* Exercise objective: Quote the items exactly, beginning with the line that contains "The width and height of the screenshot is (823, 686)." and continuing through the last line of the items.

* BEGIN *

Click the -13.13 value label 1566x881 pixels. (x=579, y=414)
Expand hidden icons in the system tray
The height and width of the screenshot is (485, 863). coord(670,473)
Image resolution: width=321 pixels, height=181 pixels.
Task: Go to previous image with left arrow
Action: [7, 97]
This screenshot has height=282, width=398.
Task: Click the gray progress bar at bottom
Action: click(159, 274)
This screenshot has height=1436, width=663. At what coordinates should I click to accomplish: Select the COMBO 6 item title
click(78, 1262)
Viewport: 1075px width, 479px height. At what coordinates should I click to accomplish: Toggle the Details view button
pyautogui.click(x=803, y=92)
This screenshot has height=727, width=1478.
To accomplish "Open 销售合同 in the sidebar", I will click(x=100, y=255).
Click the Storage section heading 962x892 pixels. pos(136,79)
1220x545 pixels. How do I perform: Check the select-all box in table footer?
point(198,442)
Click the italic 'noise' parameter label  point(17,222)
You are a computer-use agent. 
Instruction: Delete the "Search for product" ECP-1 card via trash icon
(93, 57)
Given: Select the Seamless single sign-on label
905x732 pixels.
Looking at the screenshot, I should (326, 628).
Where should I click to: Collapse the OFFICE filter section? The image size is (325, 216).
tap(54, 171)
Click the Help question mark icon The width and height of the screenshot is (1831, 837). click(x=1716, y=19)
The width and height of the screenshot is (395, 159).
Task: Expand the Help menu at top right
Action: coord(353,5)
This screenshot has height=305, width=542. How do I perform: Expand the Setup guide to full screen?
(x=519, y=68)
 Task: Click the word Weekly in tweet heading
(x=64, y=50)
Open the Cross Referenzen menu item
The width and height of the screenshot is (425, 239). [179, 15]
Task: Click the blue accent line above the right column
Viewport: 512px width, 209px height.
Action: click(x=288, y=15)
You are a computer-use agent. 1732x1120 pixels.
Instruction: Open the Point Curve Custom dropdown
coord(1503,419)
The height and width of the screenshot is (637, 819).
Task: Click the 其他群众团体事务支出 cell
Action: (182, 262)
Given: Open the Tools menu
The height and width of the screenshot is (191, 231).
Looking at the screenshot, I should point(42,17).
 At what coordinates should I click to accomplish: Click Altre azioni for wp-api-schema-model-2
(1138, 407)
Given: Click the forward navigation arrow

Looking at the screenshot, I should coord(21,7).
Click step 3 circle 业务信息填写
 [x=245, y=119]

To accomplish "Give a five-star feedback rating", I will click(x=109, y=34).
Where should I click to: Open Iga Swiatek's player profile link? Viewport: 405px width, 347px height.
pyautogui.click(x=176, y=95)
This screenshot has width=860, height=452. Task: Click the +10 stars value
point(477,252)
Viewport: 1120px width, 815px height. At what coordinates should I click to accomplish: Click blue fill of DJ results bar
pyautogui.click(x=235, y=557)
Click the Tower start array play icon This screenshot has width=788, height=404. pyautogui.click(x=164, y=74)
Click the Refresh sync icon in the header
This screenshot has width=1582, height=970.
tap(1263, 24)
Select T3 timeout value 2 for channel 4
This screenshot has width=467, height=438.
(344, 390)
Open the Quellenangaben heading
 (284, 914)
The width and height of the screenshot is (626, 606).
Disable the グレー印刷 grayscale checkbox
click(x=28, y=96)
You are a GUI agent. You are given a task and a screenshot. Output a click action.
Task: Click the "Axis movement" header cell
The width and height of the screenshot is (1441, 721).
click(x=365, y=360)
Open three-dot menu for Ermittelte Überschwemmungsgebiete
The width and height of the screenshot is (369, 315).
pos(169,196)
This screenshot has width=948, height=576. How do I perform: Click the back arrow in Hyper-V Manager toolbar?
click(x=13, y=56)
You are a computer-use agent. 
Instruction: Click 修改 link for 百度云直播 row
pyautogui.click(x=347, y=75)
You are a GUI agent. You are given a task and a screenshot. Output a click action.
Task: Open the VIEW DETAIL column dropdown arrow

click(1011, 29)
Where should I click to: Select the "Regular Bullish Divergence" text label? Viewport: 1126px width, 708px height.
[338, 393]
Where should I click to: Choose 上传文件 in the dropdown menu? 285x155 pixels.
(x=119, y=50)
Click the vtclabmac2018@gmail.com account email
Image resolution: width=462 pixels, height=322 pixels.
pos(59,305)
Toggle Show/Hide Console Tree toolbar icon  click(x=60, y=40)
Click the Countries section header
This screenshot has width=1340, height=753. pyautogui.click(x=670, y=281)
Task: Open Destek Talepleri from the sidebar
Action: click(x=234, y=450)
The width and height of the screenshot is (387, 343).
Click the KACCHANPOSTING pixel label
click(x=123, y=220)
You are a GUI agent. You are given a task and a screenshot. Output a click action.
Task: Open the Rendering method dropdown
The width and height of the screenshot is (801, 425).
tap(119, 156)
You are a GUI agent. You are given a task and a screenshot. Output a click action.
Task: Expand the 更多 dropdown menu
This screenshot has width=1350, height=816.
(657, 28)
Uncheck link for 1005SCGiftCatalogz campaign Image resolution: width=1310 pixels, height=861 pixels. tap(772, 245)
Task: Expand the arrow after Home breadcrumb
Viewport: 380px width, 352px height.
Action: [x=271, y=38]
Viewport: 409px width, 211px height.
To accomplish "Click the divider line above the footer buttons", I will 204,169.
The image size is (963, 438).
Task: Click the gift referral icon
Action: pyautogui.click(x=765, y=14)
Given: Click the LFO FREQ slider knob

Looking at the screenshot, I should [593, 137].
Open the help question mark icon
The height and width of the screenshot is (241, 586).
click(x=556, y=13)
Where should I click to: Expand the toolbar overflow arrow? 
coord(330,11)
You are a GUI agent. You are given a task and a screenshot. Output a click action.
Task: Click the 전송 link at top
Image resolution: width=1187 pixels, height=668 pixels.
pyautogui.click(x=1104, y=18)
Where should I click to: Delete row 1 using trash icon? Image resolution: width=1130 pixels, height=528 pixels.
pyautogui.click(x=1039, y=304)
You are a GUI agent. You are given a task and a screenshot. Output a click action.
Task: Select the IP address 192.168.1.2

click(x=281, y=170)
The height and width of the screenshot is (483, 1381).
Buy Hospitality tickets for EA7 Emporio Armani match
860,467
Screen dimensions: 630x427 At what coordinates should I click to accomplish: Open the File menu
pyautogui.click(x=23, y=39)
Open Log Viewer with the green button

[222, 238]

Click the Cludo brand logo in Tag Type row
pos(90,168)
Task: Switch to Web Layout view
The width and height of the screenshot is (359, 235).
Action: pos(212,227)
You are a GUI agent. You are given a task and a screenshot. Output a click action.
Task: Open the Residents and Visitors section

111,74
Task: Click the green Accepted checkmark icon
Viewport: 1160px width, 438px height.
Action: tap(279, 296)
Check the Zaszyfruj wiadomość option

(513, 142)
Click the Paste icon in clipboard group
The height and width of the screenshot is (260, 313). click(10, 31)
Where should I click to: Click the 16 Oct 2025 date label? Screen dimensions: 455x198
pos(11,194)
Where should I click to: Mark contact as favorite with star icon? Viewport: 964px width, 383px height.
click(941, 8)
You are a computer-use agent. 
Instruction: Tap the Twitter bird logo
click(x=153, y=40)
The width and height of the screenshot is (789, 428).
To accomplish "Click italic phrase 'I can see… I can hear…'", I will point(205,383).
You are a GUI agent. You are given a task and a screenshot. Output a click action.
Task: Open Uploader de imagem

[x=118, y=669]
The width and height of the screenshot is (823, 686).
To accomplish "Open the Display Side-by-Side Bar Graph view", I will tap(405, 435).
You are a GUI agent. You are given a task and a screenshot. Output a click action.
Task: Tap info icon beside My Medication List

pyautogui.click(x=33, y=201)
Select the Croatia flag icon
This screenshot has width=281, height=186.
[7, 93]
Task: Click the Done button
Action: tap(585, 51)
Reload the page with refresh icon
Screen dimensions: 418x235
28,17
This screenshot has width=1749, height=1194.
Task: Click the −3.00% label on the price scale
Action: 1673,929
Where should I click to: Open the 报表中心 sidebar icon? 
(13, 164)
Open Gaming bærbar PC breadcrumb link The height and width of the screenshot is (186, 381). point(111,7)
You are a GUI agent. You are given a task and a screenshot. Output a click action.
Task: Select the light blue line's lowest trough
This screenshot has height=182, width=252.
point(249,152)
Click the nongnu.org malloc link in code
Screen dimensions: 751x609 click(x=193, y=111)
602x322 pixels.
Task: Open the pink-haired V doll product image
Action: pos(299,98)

* END *

* Solution to this exercise:
The width and height of the screenshot is (823, 686).
To accomplish "Open the Display Side-by-Side Bar Graph view", I will tap(405, 435).
You are a GUI agent. You are given a task and a screenshot. Output a click action.
Task: Tap info icon beside My Medication List

pyautogui.click(x=33, y=201)
Select the Croatia flag icon
This screenshot has width=281, height=186.
[7, 93]
Task: Click the Done button
Action: tap(585, 51)
Reload the page with refresh icon
Screen dimensions: 418x235
28,17
This screenshot has width=1749, height=1194.
Task: Click the −3.00% label on the price scale
Action: 1673,929
Where should I click to: Open the 报表中心 sidebar icon? 
(13, 164)
Open Gaming bærbar PC breadcrumb link The height and width of the screenshot is (186, 381). point(111,7)
You are a GUI agent. You are given a task and a screenshot. Output a click action.
Task: Select the light blue line's lowest trough
This screenshot has height=182, width=252.
point(249,152)
Click the nongnu.org malloc link in code
Screen dimensions: 751x609 click(x=193, y=111)
602x322 pixels.
Task: Open the pink-haired V doll product image
Action: pos(299,98)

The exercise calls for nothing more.